Protokoll est un voyage qui commence en Suisse et se poursuit dans d’autres villes européennes, aux Etats-Unis, en Chine et jusqu’au Tibet.
Comme l’écrit Christian Lutz, «ces photographies ont été réalisées principalement à l’occasion de déplacements à l’étranger de plusieurs délégations du Département fédéral suisse de l’Intérieur.
Ce travail a été motivé par un rapport ambigu, fait d’attirance et de répulsion, que j’entretiens avec l’autorité, le pouvoir et les systèmes hiérarchiques.
J’avais l’intention depuis longtemps de confronter la photographie que je pratique à certains codes de comportement liés au pouvoir. Peut-être pour pouvoir mieux les tolérer ensuite.
Ma rencontre avec le Président de la Confédération suisse alors que je séjournais à New York en 2003 m’a permis de réaliser mes premières prises de vue.

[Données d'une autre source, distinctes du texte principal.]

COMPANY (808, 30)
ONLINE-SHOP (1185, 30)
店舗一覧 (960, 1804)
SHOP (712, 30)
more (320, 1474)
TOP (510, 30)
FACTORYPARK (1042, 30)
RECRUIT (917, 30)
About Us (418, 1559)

J’ai d’abord dû faire face au temps nécessaire pour approcher les protagonistes de ce reportage, manquant beaucoup d’images à tenter de rattraper leurs limousines et étant souvent refoulé faute d’autorisations. Je me demandais continuellement quelle serait la dernière porte que l’on me laisserait franchir…
Par la suite, j’ai eu l’opportunité de me rapprocher franchement des personnages de mon histoire. C’est alors qu’il s’est agi de mesurer l’écart qui me sépare d’eux. J’étais le bienvenu au cœur de leurs activités, mais il m’a fallu prendre suffisamment de recul pour garder une distance critique.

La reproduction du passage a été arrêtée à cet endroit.